From extensive experimental studies, we observe that an effective visual attention mechanism for fine-grained classification should follow three criteria: (1) The detected parts should be well spread over the object body to extract non-correlated features; (2) Each part feature alone should be discriminative for separating objects of different classes; (3) The part extractors should be lightweight in order to be scaled up for practical applications. To meet these demands, this paper presents a novel framework that contains two major improvements. First, we propose one-squeeze multi-excitation module (OSME) to localize different parts inspired by the latest ImageNet winner SENet [13]. It is fully differentiable and can directly extract part features with budgeted computational cost. Second, inspired by metric learning loss, we propose the multi-attention multi-class constraint (MAMC) to coherently enforce the correlations among different parts in training. In addition, we have released a large scale dog species dataset named Dogs-in-the-Wild, which exhibits higher category coverage, data volume and annotation quality than similar public datasets. Experimental results show that our method achieves substantial improvements on four benchmark datasets. Moreover, our method can be easily trained end-to-end, and unlike many existing methods that require multiple feedforward processes for feature extraction [41, 52] or multiple alternative training stages [10, 31], only one stage and one feedforward are required for each training step.

2 Related Work

2.1 Fine-Grained Image Recognition

In the task of fine-grained image recognition, since the inter-class differences are subtle, more specialized techniques, including discriminative feature learning and object parts localization, need to be applied. A straightforward way is supervised learning with manual object part annotations, which has shown promising results in classifying birds [2, 9, 48, 49], dogs [16, 25, 29, 48], and cars [17, 20, 24]. However, it is usually laborious and expensive to obtain object part annotations, which severely restricts the effectiveness of such methods.

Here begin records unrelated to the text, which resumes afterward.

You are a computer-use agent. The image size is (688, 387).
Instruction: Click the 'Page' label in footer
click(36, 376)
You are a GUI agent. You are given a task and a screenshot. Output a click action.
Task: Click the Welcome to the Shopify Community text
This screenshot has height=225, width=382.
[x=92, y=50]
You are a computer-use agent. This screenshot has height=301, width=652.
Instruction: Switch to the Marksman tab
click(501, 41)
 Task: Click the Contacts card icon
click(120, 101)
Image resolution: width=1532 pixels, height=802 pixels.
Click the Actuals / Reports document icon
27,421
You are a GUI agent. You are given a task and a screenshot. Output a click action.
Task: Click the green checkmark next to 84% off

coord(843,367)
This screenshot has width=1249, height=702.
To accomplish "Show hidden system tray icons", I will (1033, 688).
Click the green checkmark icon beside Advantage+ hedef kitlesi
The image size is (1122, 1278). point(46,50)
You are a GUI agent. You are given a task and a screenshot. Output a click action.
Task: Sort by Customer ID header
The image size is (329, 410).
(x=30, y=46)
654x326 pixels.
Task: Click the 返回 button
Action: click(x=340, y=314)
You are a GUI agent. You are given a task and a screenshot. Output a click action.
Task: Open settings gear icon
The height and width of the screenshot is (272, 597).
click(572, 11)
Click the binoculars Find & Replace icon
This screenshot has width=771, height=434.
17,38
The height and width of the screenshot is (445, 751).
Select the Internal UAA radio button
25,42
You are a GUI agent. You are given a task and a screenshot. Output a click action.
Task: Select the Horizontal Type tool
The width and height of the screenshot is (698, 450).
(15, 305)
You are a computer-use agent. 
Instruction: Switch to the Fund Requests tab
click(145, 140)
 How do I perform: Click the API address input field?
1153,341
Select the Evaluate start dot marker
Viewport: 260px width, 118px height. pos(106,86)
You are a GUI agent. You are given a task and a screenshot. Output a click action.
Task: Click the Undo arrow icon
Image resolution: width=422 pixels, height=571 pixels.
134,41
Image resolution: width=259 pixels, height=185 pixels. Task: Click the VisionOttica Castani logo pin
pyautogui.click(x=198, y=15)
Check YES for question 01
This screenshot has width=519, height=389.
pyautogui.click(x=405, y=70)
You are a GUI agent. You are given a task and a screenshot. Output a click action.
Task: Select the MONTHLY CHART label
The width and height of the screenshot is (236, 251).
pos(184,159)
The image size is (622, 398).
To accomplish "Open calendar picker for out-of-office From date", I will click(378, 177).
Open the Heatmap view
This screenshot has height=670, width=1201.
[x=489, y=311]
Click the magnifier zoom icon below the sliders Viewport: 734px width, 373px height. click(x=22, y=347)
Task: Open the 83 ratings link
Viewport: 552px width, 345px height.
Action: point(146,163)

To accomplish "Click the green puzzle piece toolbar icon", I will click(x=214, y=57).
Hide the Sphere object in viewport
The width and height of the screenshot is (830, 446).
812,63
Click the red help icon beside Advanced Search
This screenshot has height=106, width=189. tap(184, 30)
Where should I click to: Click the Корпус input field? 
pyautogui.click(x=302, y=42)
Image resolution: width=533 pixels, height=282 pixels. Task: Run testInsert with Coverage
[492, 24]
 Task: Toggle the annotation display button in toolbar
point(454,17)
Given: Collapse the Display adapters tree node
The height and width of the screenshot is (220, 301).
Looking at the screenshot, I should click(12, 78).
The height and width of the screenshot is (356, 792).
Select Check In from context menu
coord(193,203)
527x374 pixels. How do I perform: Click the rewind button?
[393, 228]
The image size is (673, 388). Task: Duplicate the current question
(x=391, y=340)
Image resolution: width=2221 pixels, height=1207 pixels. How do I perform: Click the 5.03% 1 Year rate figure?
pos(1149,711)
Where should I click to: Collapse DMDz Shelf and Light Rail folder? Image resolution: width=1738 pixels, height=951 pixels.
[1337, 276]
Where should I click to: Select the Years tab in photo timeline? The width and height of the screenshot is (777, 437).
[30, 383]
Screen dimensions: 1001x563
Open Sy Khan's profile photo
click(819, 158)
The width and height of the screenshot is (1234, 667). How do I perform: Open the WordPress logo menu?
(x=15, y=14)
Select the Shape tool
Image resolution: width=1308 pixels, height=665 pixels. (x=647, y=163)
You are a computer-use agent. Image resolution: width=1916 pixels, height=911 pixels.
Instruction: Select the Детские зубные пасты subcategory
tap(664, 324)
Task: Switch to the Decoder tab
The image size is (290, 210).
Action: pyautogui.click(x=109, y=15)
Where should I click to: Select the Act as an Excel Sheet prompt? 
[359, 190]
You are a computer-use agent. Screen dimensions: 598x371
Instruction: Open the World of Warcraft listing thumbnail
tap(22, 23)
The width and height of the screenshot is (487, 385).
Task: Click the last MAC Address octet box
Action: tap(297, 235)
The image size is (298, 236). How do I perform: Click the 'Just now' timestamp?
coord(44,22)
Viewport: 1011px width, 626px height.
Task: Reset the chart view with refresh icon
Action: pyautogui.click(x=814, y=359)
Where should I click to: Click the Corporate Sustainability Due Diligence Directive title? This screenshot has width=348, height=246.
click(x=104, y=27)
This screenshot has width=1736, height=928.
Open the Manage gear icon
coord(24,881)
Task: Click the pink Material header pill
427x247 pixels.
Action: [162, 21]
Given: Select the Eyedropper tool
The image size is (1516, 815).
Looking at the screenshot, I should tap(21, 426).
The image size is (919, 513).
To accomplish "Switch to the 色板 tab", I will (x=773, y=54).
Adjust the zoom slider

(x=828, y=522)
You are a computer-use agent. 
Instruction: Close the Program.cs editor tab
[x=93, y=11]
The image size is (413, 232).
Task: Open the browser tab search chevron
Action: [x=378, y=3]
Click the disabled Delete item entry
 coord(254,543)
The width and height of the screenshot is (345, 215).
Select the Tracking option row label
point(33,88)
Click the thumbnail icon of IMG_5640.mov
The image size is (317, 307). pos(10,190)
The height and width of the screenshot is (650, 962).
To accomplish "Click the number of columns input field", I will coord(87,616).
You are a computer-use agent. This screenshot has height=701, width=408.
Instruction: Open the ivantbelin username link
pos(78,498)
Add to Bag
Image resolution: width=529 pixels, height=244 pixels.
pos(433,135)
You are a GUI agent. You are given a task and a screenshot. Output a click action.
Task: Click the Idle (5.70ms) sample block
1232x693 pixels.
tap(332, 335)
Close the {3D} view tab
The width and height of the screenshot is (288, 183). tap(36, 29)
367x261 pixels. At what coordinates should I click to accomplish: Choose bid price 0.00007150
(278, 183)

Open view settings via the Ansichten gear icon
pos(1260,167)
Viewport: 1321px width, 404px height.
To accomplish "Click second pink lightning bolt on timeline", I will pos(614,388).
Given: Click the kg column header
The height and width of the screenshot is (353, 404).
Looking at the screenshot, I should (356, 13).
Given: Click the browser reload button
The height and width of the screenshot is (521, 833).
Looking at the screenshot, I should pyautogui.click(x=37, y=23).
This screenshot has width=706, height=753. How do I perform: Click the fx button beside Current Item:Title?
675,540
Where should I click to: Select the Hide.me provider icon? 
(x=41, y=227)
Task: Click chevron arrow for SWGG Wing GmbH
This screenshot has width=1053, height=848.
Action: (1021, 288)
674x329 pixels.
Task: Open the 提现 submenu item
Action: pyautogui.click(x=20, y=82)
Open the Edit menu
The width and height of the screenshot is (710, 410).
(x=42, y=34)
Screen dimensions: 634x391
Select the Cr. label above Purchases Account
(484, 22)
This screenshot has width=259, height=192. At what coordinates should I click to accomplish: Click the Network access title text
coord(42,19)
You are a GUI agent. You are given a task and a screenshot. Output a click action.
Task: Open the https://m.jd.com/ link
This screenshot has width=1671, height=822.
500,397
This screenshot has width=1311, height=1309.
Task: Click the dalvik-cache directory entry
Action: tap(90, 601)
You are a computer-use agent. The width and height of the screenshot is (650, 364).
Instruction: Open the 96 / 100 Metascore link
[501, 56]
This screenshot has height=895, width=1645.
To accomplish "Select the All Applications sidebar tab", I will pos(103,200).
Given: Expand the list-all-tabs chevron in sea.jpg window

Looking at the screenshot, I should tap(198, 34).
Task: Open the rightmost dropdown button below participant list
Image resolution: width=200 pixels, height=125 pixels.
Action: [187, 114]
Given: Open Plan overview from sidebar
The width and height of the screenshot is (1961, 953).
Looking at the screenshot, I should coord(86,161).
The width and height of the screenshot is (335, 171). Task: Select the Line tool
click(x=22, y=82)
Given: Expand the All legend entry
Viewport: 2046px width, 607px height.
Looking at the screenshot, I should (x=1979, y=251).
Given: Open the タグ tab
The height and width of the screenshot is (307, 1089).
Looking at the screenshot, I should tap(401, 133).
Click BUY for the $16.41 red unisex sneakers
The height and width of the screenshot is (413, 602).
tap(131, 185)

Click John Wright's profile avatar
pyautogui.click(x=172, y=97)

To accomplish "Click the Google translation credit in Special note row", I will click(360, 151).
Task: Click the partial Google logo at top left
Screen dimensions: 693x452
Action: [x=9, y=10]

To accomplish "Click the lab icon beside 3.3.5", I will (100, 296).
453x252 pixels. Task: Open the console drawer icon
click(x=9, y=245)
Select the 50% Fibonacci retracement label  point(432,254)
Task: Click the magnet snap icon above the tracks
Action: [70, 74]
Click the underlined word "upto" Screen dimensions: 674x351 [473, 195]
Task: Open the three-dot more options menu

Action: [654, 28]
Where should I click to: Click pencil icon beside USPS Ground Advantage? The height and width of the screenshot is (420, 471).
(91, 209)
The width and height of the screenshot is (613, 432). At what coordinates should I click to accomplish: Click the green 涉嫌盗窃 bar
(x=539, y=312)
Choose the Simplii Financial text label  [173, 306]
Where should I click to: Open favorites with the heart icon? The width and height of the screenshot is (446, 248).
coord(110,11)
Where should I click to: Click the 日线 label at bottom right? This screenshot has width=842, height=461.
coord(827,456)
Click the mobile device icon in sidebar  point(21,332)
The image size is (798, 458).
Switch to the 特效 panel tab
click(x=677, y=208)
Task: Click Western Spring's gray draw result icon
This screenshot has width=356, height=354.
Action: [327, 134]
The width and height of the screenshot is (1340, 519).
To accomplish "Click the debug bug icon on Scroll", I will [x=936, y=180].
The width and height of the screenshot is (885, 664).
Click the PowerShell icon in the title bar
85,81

Consequently, more recently proposed methods tend to localize object parts with weakly-supervised mechanisms, such as the combination of pose alignment and co-segmentation [18], dynamic spatial transformation of the input image for better alignment [14], and parallel CNNs for bilinear feature extraction [23].

Compared with previous works, our method also takes a weakly-supervised mechanism, but can directly extract the part features without cropping them out, and is highly efficient to be scaled up with multiple parts.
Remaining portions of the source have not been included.